The data also suggests that MYP students were more likely to engage in student service learning projects in school and to participate in volunteer activities outside of school. Eight percent more MYP students were involved in service learning projects and 13.7 percent more MYP students were involved in service projects outside of school, with family, friends or other groups, compared to their non-MYP peers. When asked about their most significant learning experience, 11 percent of MYP students identified community service and learning how to help others.

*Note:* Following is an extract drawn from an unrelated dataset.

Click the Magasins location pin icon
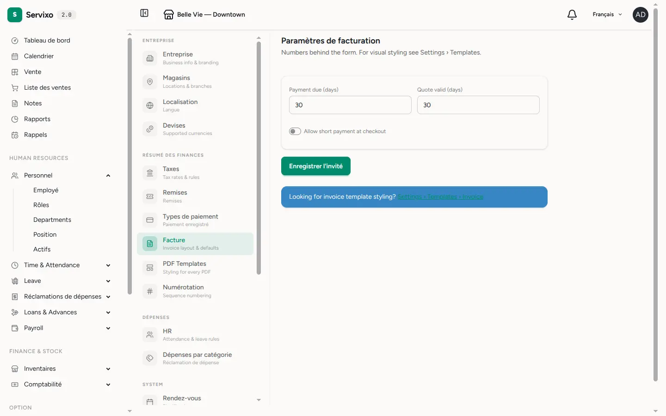The image size is (666, 416). tap(150, 82)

MYP students, when asked ‘what are the benefits of being an MYP student?’ responded with an array of answers that frequently mentioned having a better understanding of the world, learning something new, participating in a more rigorous and challenging curriculum, and learning about other cultures. Sixteen percent of students surveyed declared they felt ‘proud’ to be an MYP student.
The majority opinion of MYP teachers who participated in the study agreed that the training they received from the IB supported their learning needs and provided helpful information, especially in developing lesson plans and assessments, collaborating with others and learning about critical thinking and IB Learner Profile attributes. The majority of teachers surveyed reported that they involve their students in critical thinking and connection with real-life issues. They incorporate current events and teaching about different cultures into their classrooms.
“The MYP provides a holistic education foundational to a life of purpose and meaning,” says Drew Deutsch, IB Director of the Americas.
About the IB
Founded in 1968, the International Baccalaureate (IB) is a not-for-profit foundation, which offers four high quality and challenging educational programmes for a worldwide community of schools. For 45 years, IB programmes have gained a reputation for rigour and high academic standards, for preparing students for life in a globalized 21st century, and for helping to develop citizens who will create a better, more peaceful world. Currently, more than 1 million IB students attend nearly 3,500 schools in 144 countries.
About the MYP_The IB Middle Years Programme consists of eight subject groups integrated through five areas of interaction providing global contexts for learning.
Students are required to study at least two languages (as part of their multilingual profile), humanities, sciences, mathematics, arts, physical education and technology. In their final year, students also undertake an independent ‘personal project’ to demonstrate the development of their skills and understanding.
More than 1000 IB World Schools offer the Middle Years Programme, in 91 countries. The IB began offering the MYP in 1994 it is now an integral part of the IB Continuum, an educational framework for young people age 3-19.